Samantar Insta-Symposium: Foreclosing “Official Capacity” Suits
The most interesting aspect of the Samantar v. Yousuf opinion yesterday was the final section addressing the “artful pleading” problem. The Court stated that “[e]ven if a suit is not governed by the [FSIA], it may still be barred by foreign sovereign immunity under the common law. And not every suit can successfully be pleaded against an individual official alone.” It then raised three limitations to possible suits against individuals under the common law: (1) absence of personal jurisdiction; (2) dismissing the suit because of a necessary party; and (3) treating the state as the real party in interest where an individual’s conduct was done in his official capacity. (Slip op. at 18-19).
I think the last limitation could prove to significantly limit future suits against government officials. The Court stated that “it may be the case that some actions against an official in his official capacity should be treated as actions against the foreign state itself, as the state is the real party in interest. Cf. Kentucky v. Graham, 473 U.S. 159, 166 (1985) (‘[A]n official-capacity suit is, in all respects other than name, to be treated as a suit against the entity. It is not a suit against the official personally, for the real party in interest is the entity.’”).
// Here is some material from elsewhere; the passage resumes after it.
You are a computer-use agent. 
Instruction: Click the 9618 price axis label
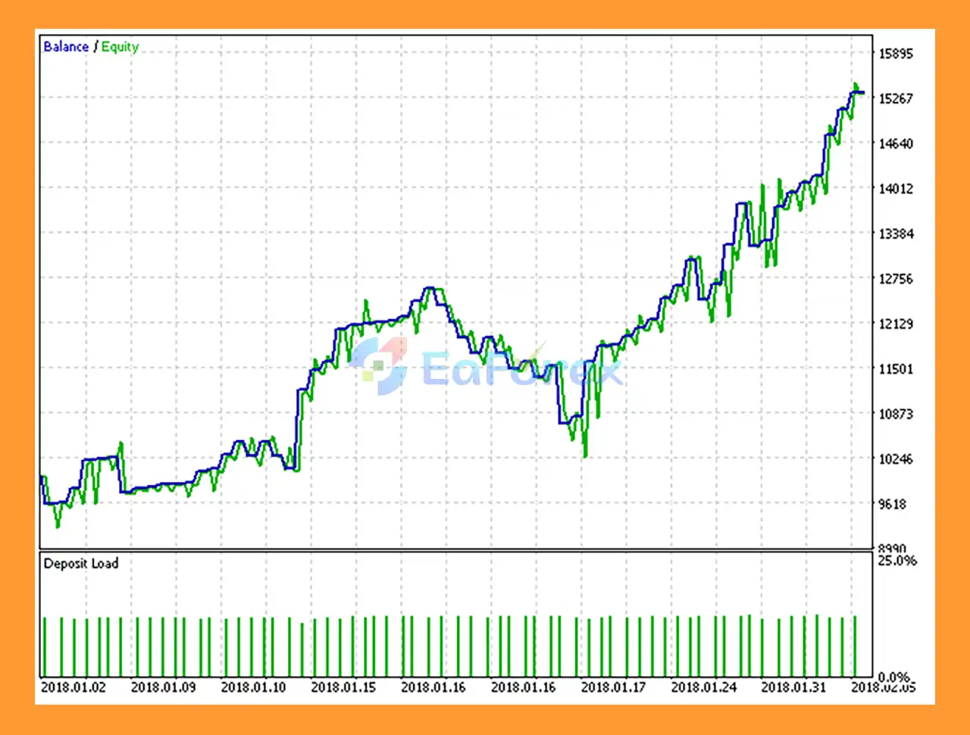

A quick search suggests that lower courts were split on the question of whether individuals acting in their official capacity enjoyed sovereign immunity. The Court yesterday rejected the argument that individuals fall within the FSIA, but affirmed that they could fall within common law immunity.
Henceforth the central focus of litigation against government officials will be whether they were acting within their official capacity. Defendants will seek to show they were acting with authority or under orders when they tortured or killed, while plaintiffs will argue the opposite. Unlike head of state immunity, it matters not whether they are government officials at the time of suit. All that matters is if their alleged unlawful conduct was taken as a government official. If so, then the state is the real party in interest, and sovereign immunity is triggered.